I've used Sketchup to design a plywood based project. Since I have the free version of Sketchup, I can not output the design in a "standard" format, so I can not test what I'm asking about. I have to take the measurements from Sketchup and re-entered the design into the CAD tool Enroute by hand. I use Enroute then to drive the automated router to cut the design out of plywood.

Has anybody made an automated connection of Sketchup to Enroute? If yes how well does it work? Is it worth the $495 that the pro version of Sketchup costs.


----------



## daltxguy (Sep 7, 2007)

I'm not familiar with enroute, but if you use my Cutlist plugin for sketchup, you can at least generate a csv of all of the part dimensions. Would that help?

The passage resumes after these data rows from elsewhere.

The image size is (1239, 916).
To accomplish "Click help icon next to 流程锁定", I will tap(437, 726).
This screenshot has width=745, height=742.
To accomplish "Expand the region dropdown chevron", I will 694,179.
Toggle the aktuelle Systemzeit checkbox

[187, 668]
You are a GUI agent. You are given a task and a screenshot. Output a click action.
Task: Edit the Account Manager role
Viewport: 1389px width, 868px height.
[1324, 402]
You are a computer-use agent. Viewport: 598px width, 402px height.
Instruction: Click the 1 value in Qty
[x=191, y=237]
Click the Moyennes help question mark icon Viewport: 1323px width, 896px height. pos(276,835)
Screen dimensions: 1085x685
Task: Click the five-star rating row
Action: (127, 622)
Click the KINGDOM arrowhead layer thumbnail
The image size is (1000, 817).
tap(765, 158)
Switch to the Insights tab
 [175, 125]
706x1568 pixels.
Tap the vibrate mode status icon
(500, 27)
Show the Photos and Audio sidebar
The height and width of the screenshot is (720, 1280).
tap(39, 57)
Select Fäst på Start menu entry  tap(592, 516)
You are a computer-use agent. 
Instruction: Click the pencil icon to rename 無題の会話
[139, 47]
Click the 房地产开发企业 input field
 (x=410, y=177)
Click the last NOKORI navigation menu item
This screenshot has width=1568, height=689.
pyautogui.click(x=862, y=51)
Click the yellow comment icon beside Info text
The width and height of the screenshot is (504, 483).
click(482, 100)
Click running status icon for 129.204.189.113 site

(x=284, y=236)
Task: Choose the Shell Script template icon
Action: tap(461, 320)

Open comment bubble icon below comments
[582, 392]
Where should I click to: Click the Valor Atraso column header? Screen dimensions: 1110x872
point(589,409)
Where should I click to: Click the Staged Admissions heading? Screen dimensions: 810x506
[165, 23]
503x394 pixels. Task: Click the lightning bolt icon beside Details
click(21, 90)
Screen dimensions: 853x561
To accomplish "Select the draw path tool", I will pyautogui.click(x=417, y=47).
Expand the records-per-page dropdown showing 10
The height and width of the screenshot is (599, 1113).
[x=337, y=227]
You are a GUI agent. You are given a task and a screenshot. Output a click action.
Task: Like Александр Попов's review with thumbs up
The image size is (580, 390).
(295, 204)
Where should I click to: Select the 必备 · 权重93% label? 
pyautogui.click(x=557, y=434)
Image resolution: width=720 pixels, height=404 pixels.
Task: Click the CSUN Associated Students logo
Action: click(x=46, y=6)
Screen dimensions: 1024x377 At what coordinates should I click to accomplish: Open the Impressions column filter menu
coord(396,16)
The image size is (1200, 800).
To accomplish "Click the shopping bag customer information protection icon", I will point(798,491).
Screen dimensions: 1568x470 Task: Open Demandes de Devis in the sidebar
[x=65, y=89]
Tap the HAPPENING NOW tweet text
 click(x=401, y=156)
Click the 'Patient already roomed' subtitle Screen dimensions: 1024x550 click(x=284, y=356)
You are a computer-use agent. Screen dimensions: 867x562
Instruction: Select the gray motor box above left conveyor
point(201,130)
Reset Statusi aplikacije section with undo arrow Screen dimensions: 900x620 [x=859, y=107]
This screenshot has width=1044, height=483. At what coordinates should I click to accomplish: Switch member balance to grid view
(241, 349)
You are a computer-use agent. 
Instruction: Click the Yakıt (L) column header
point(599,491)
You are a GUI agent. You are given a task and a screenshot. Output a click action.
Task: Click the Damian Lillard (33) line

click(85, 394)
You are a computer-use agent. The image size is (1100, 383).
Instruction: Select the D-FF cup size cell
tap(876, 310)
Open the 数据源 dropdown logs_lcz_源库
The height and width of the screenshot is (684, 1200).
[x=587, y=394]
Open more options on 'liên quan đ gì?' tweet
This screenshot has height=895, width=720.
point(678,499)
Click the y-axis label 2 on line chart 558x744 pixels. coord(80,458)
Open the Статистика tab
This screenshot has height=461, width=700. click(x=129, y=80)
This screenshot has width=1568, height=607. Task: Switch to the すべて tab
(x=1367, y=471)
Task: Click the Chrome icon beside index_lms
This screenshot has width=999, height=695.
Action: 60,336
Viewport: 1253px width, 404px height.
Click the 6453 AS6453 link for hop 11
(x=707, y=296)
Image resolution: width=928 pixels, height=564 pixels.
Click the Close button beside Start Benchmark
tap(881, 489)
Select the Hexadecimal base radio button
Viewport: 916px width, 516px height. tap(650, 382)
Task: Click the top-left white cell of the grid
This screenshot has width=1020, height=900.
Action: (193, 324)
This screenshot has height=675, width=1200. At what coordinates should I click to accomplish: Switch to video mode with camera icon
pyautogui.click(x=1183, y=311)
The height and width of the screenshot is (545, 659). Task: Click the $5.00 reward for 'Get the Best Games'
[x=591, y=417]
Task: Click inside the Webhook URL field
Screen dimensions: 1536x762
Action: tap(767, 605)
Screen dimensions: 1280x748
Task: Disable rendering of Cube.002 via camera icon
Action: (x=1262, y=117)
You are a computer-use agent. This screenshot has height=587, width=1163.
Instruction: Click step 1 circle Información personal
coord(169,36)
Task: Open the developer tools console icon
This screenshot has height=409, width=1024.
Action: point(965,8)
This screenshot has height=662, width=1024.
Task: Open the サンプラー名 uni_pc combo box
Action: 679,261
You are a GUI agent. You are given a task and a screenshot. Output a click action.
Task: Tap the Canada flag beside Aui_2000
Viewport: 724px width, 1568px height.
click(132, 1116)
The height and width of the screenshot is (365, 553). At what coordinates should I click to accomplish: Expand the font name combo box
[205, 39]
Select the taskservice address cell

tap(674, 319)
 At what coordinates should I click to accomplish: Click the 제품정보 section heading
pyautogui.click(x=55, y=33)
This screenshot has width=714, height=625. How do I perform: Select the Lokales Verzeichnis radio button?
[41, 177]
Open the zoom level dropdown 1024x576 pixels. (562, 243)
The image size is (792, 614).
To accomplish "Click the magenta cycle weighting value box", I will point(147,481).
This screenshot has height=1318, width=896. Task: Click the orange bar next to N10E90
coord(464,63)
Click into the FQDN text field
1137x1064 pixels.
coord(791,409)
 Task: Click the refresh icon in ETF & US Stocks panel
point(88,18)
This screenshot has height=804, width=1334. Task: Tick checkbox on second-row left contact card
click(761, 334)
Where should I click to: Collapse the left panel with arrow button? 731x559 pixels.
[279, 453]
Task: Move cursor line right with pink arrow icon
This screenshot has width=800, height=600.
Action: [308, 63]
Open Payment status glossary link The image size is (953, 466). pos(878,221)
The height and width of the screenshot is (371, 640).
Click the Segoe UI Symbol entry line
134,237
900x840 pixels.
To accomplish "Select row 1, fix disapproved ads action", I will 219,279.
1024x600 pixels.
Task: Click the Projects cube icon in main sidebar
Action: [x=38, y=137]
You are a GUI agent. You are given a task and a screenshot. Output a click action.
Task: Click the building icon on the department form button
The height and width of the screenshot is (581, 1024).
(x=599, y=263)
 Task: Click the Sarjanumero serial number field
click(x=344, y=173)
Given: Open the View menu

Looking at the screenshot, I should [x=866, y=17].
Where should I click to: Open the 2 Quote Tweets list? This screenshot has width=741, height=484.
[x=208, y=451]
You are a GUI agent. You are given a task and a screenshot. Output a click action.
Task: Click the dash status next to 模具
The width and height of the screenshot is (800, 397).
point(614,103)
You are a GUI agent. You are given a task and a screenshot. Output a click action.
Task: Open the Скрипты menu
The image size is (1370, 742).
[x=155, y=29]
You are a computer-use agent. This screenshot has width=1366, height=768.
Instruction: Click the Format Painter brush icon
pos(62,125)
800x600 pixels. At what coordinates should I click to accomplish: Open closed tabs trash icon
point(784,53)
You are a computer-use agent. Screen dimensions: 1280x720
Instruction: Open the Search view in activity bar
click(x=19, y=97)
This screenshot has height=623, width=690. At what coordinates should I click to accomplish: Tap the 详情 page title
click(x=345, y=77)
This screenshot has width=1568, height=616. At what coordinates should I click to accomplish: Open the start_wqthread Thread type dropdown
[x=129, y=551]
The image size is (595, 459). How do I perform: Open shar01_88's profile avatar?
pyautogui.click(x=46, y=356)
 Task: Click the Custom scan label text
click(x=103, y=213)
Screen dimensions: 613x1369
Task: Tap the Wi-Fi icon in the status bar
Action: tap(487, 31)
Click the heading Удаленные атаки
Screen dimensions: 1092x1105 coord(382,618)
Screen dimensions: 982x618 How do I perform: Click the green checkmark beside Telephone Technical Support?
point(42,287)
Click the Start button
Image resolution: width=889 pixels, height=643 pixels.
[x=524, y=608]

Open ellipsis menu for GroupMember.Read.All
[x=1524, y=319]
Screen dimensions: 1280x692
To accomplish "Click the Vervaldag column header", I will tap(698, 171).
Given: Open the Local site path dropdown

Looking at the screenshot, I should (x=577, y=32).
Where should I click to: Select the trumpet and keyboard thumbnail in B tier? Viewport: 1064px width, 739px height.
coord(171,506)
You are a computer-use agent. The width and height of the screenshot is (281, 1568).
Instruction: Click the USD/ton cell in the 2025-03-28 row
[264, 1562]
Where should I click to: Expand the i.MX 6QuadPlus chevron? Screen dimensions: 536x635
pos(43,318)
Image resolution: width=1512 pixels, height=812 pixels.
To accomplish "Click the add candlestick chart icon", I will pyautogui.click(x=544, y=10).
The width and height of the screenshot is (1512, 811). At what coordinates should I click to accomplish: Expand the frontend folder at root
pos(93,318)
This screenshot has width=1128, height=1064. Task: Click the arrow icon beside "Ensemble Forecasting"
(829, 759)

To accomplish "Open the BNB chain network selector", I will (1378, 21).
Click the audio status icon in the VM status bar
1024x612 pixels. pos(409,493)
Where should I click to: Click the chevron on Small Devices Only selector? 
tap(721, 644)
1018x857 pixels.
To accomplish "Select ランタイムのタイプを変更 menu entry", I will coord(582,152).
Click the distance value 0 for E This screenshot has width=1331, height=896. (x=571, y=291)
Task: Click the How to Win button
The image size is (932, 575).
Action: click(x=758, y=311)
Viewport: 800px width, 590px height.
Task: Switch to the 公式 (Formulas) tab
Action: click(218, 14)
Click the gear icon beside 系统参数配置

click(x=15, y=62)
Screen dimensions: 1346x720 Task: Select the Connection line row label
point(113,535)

My plugin is described here


----------



## wwbob (Jul 12, 2010)

The Cutlist plugin is a good addition to sketchup. I have not tried on the current design as there are very few straight lines to be cut. Lots of arcs. That's the reason I'm using the automated router. Once I get one finished I'll post a picture.

Thanks for the suggestion.


----------



## dedov (Aug 24, 2009)

See this
http://www.phlatforum.com/
http://sites.google.com/site/sketchuptogcode/


----------



## Ger21 (Oct 29, 2009)

This plugin might work for you.
http://www.guitar-list.com/download-software/convert-sketchup-skp-files-dxf-or-stl


----------